The CME Group suspended trading across major futures, options, and currency markets following a systems failure at its CyrusOne data centers.
The outage left traders without live pricing for commodities, equity benchmarks, and major forex pairs.
Brokers withdrew products with unreliable feeds, slowing activity during a quiet post-holiday session in Asia.
CME confirmed support teams are working to restore systems and provide pre-open updates as soon as possible.
Cooling system malfunction freezes global trading
Reuters reported that the disruption originated from a cooling malfunction at CyrusOne facilities that support CME’s infrastructure.Â
The issue triggered a complete standstill on the Globex platform, affecting crude, gold, Treasuries, palm oil, and equity futures.
The outage also impacted the EBS electronic forex platform, leaving quotes for euro/dollar and dollar/yen pairs unrefreshed.
Traders received the halt notice shortly before 0300 GMT, complicating execution strategies during already-thin liquidity after the Thanksgiving break.

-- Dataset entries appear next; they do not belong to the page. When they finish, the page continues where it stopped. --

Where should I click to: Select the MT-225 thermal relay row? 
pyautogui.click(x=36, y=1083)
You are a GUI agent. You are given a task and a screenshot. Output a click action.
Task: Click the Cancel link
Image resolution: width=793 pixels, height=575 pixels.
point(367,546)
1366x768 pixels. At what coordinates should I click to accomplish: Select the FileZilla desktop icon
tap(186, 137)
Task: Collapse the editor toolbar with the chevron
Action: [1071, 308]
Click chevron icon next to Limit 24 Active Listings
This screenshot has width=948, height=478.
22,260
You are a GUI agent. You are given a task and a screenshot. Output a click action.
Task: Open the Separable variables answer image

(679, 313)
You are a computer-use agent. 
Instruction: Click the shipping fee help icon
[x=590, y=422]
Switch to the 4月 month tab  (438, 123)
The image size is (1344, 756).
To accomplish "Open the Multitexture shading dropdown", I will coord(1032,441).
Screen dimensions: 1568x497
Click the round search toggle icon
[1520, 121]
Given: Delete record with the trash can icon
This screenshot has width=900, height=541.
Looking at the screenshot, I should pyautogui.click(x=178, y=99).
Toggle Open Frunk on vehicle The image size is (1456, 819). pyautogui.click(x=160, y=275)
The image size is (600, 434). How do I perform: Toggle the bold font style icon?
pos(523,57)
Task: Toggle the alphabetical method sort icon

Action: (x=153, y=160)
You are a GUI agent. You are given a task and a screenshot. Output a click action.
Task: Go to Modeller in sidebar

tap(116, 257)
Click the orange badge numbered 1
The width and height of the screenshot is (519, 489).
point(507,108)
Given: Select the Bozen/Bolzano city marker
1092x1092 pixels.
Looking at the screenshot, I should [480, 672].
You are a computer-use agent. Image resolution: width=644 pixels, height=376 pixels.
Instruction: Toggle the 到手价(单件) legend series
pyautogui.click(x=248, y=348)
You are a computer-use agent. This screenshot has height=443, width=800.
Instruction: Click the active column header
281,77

CMC Markets noted that several commodities were removed from trading, while remaining instruments relied on internal calculations.
Two-way prices became riskier, and volatility was expected once the markets reopened with delayed price discovery.
IG Markets analyst Tony Sycamore told Reuters that interest in transactions remained high despite the limited activity, adding that the outage “hasn’t helped at all” during a volatile trading month.
CME’s infrastructure and crypto expansion amid disruption
The outage comes as CME actively invests in infrastructure upgrades and technology innovation.
Earlier this year, CME partnered with Google Cloud to explore tokenization and efficient asset management through the Universal Ledger system.
The exchange also recently announced new spot-quoted futures contracts for XRP and Solana, scheduled to go live on December 15 pending regulatory approval.
These products aim to provide institutions with flexible hedging tools and lower margin requirements, alongside options tied to the contracts.
Despite the temporary shutdown, CME reported record volumes in crypto and US Treasury trading this year.
The company’s stock has gained more than 20% year-to-date, with long-term shareholders seeing returns approaching 90% over five years.
The incident highlights infrastructure vulnerability during high-frequency trading periods.
Past technical disruptions at exchanges such as LSEG and the Swiss Exchange were referenced as similar events, causing brief trading interruptions.
Asia-based traders said the outage forced desks to adjust strategies while operating under limited visibility.
Reuters reported that spot forex trading shifted to alternative venues, whereas futures desks had fewer options.
CME stated that it aimed to resolve the issue promptly and keep clients informed about pre-open details.